[[ MATERIAL FOR THIS TASK open ]]
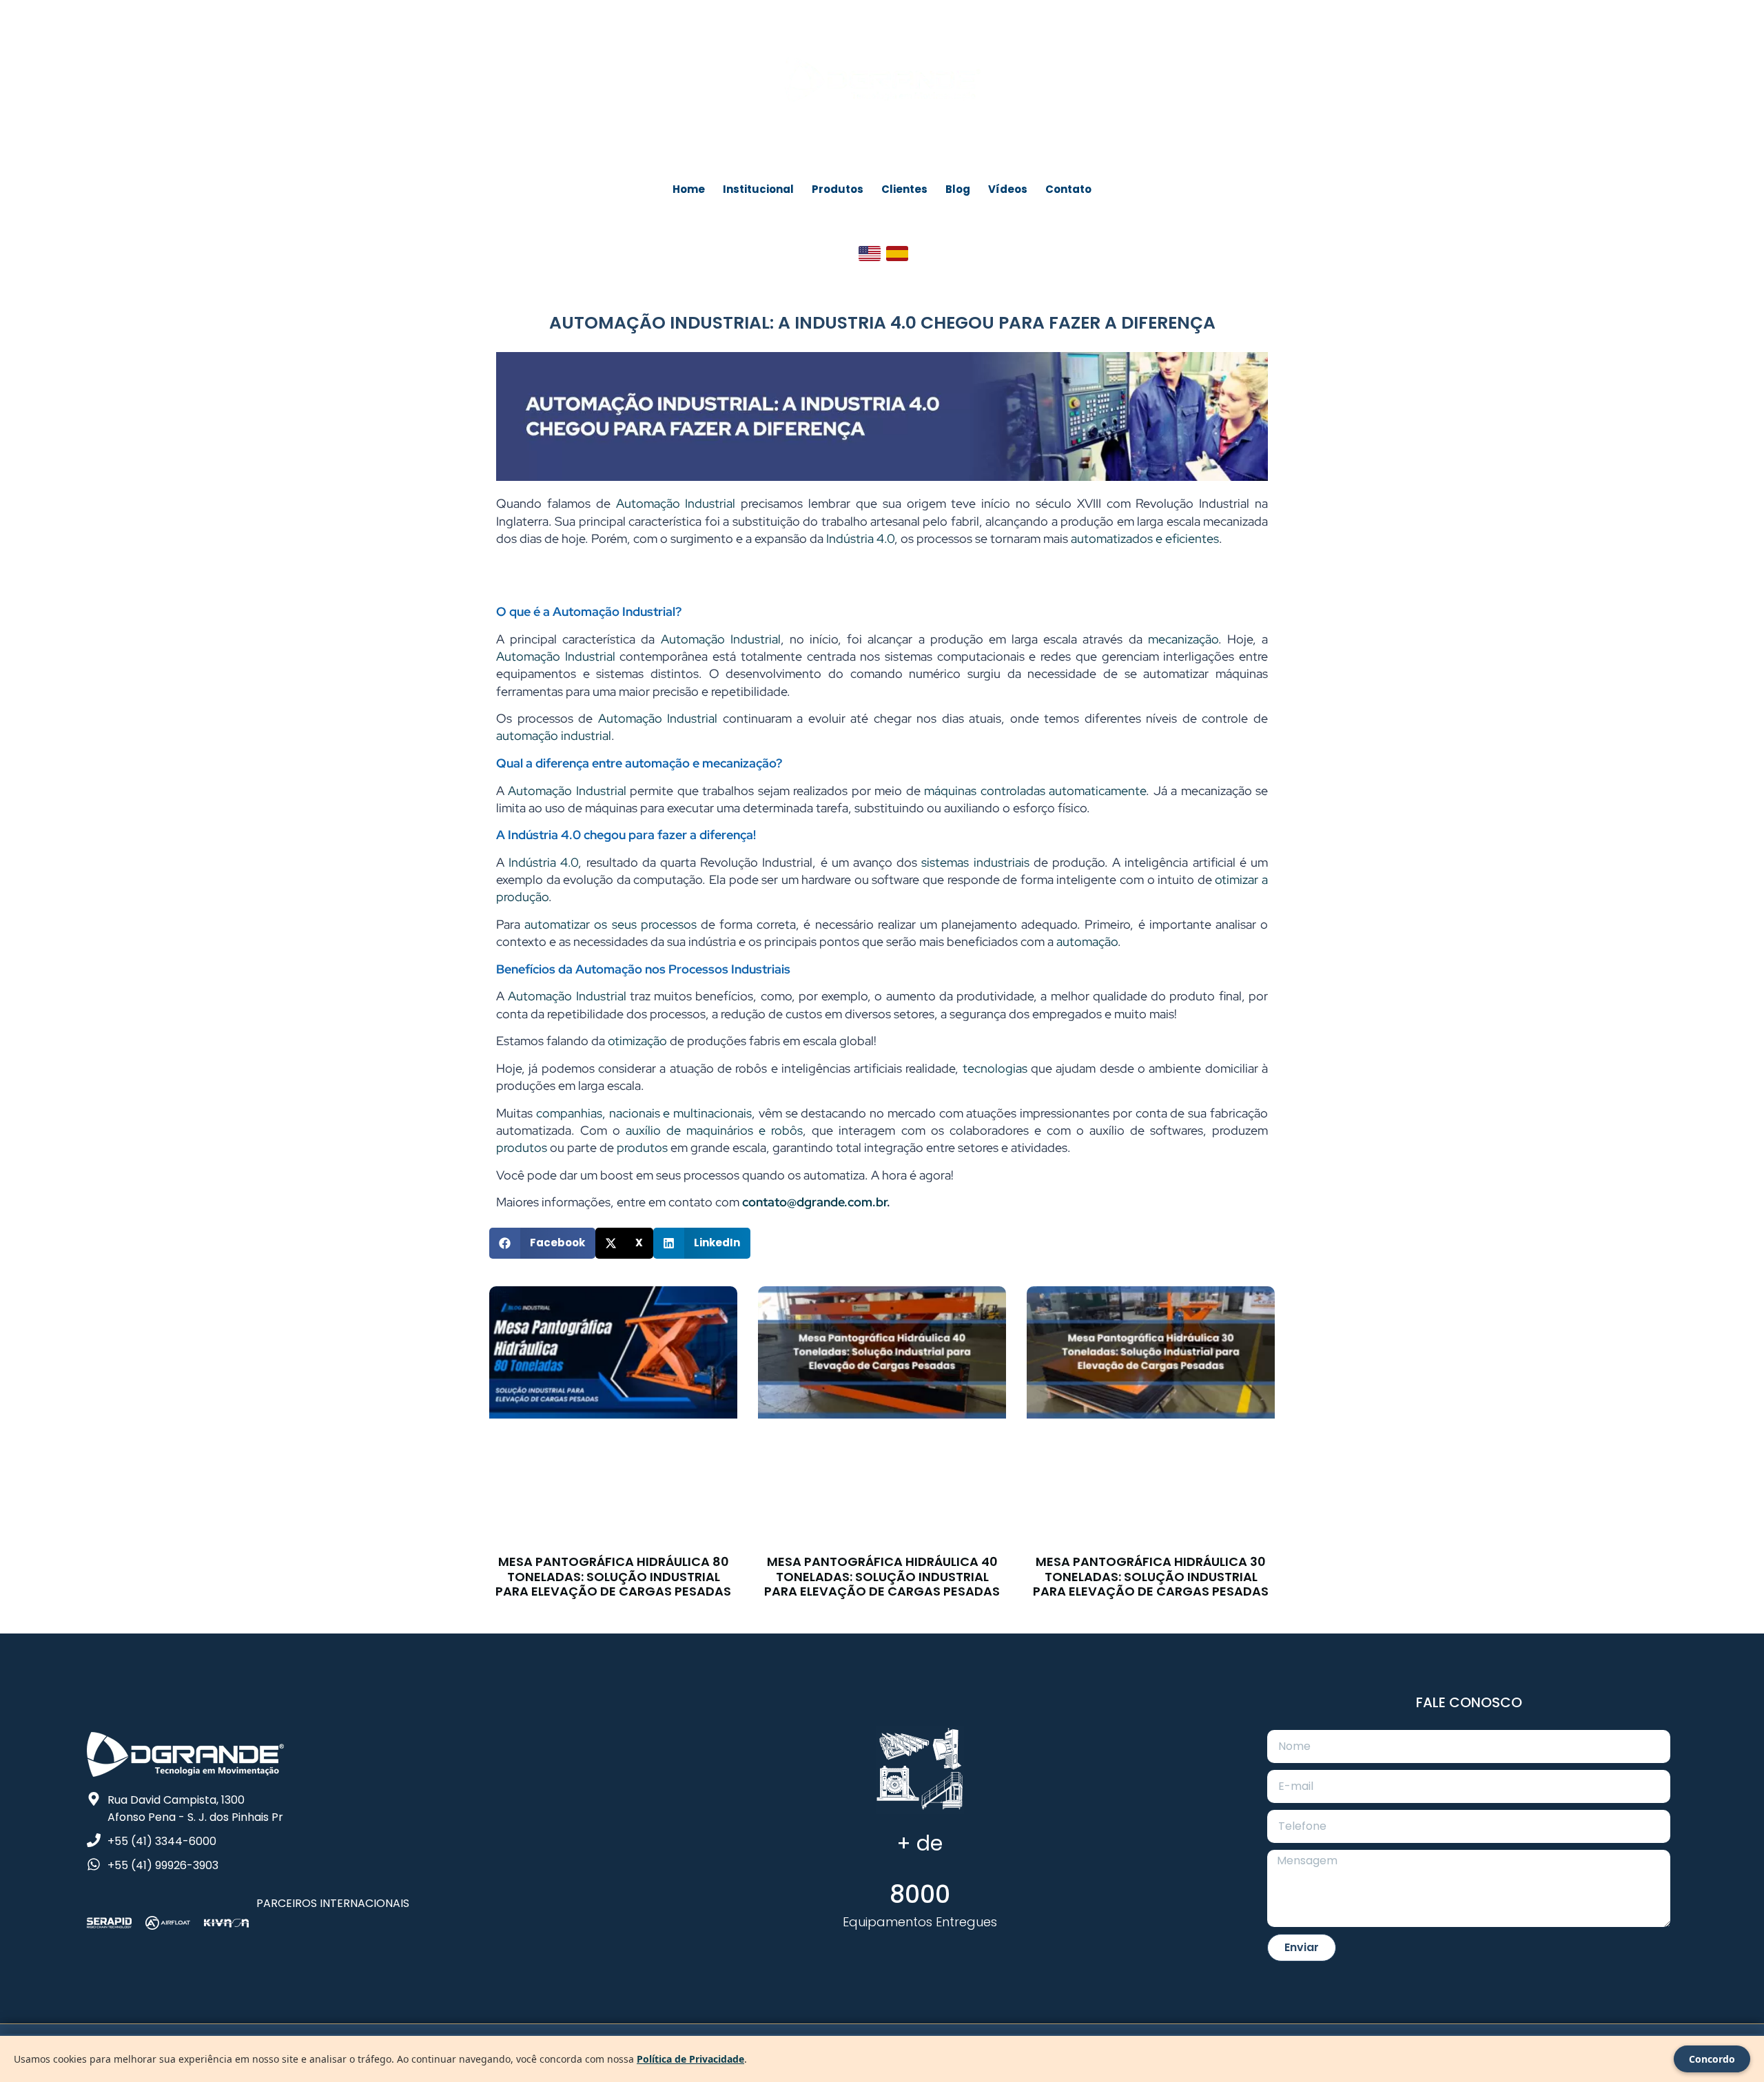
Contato (1068, 189)
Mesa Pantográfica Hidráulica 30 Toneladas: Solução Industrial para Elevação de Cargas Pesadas (1151, 1576)
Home (689, 189)
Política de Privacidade (690, 2058)
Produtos (837, 189)
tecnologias (995, 1068)
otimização (637, 1041)
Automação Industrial (676, 503)
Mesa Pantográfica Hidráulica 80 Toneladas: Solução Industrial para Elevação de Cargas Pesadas (613, 1576)
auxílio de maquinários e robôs (714, 1130)
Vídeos (1007, 189)
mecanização (1183, 639)
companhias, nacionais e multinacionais (642, 1113)
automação (1087, 941)
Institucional (758, 189)
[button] (542, 1243)
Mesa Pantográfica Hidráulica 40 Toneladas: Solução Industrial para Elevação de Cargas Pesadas (882, 1576)
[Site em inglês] (870, 253)
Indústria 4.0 (860, 538)
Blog (957, 189)
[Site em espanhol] (897, 253)
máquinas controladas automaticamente (1035, 790)
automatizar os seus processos (610, 924)
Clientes (904, 189)
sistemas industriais (975, 862)
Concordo (1712, 2058)
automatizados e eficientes (1145, 538)
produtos (521, 1147)
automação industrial (553, 735)
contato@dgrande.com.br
[[ MATERIAL FOR THIS TASK closed ]]
With the line containing "máquinas controladas automaticamente" as the first and the last line of the records as the final one, print exactly the lines in that span.

máquinas controladas automaticamente (1035, 790)
automatizar os seus processos (610, 924)
Clientes (904, 189)
sistemas industriais (975, 862)
Concordo (1712, 2058)
automatizados e eficientes (1145, 538)
produtos (521, 1147)
automação industrial (553, 735)
contato@dgrande.com.br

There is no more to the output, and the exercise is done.